The geohazard corpus draws from four sources:

Source Documents Tokens
Open-access full-text papers 1,613,089 788.9M
Licensed scientific books 118,217 54.5M
Closed-access abstracts 87,668 28.9M
Filtered C4 web corpus 3,443 10.8M
Total 1,822,417 883.1M

RAG Integration

For standards-based engineering questions, GeohazardGPT is designed to be used with a retrieve-and-rerank RAG pipeline:

  1. Offline indexing — technical specifications are chunked into sections/clauses and encoded with Qwen3-Embedding into a ChromaDB vector database
  2. Dense retrieval — top-30 candidate clauses are retrieved via approximate nearest-neighbor search
  3. Cross-encoder re-ranking — candidates are re-ranked using Qwen3-Reranker-4B; top-15 clauses are retained as final evidence
  4. Grounded generation — retrieved clauses are injected into the prompt alongside the query

The RAG corpus covers national and sectoral standards in geotechnical investigation, foundation engineering, seismic design, transportation infrastructure, and hydraulic engineering.


Usage

from transformers import AutoModelForCausalLM, AutoTokenizer

model_id = "pengfali/GeohazardGPT"

tokenizer = AutoTokenizer.from_pretrained(model_id)
model = AutoModelForCausalLM.from_pretrained(
    model_id,
    torch_dtype="auto",
    device_map="auto"

## GOAL 1
Translate this sentence from the geohazard corpus text into Spanish: "The RAG corpus covers national and sectoral standards in geotechnical investigation, foundation engineering, seismic design, transportation infrastructure, and hydraulic engineering."
## GOAL 2
Extend the geohazard corpus text, picking up at the point where it stops.
The material that comes after this point is separate from the geohazard corpus text.

## DATASET EXCERPT
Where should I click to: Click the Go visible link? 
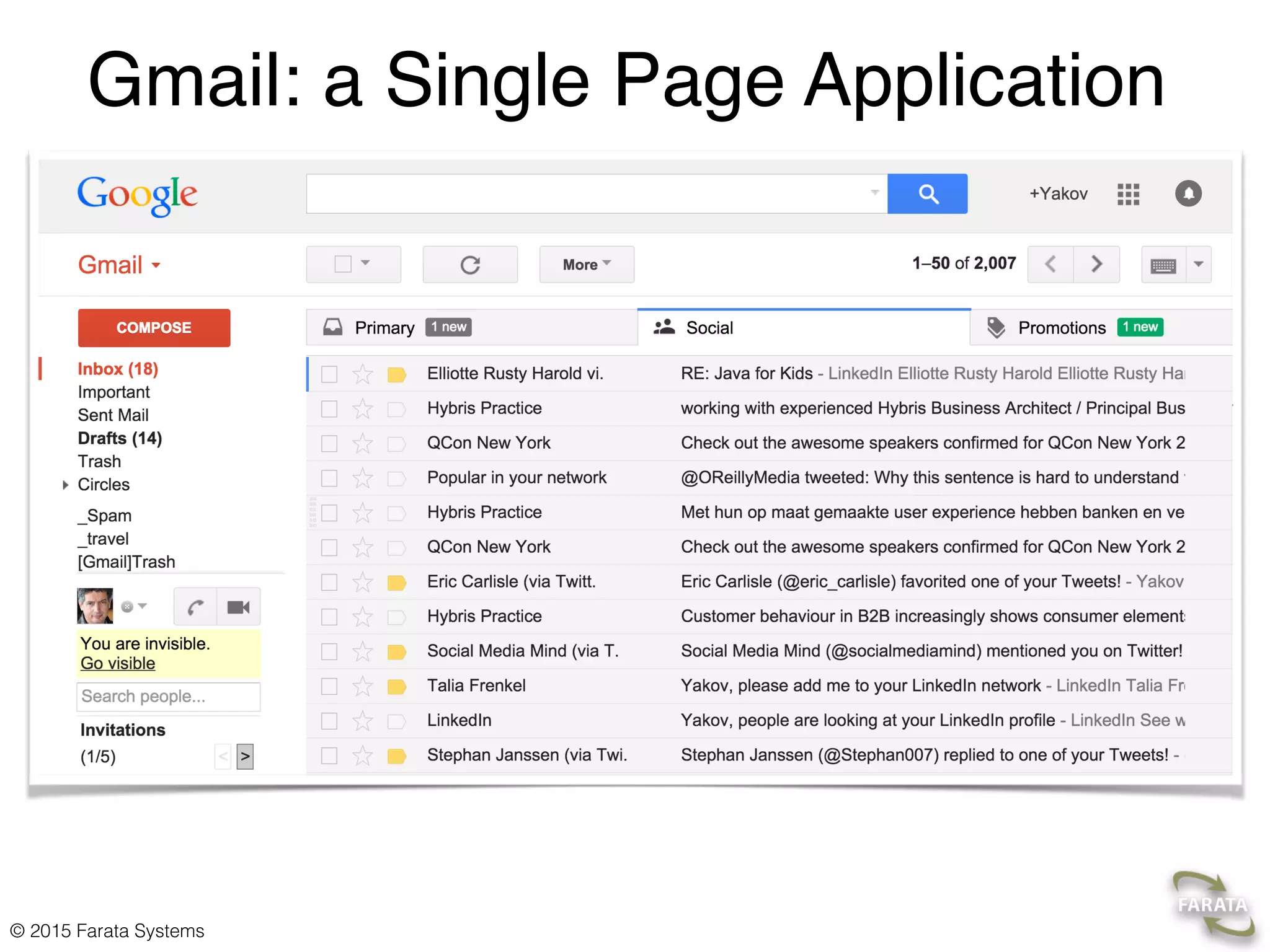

## FINAL RESULT 1
El corpus RAG abarca normas nacionales y sectoriales en investigación geotécnica, ingeniería de cimentaciones, diseño sísmico, infraestructura de transporte e ingeniería hidráulica.

## FINAL RESULT 2
)

prompt = "What engineering measures should be adopted for a landslide with a tension crack at the crest and signs of local seepage?"

messages = [
    {"role": "system", "content": "You are an expert in geological disasters. This is a recommendation task."},
    {"role": "user", "content": prompt}
]

text = tokenizer.apply_chat_template(
    messages,
    tokenize=False,
    add_generation_prompt=True
)

inputs = tokenizer([text], return_tensors="pt").to(model.device)
outputs = model.generate(**inputs, max_new_tokens=512)
response = tokenizer.decode(outputs[0][len(inputs.input_ids[0]):], skip_special_tokens=True)
print(response)

Hardware Requirements

Configuration GPU Memory Latency
GeohazardGPT (standalone) ~10 GB ~3.9 s/query
GeohazardGPT + RAG ~26 GB ~5.8 s/query

Tested on NVIDIA A100 (80GB) under 4-bit deployment. The RAG configuration includes additional memory for Qwen3-Embedding-4B and Qwen3-Reranker-4B.


Citation

If you use GeohazardGPT in your research, please cite:

@article{ge2025geohazardgpt,
  title={GeohazardGPT: Towards Large Language Models for Geohazards},
  author={Ge, Qi and Li, Pengfa and Dai, Yinhao and Li, Jin and An, Ni and Yu, Yang and Lv, Qing and Sun, Hongyue},
  journal={Under review},
  year={2025}
}

License

This model is released under the Apache 2.0 License.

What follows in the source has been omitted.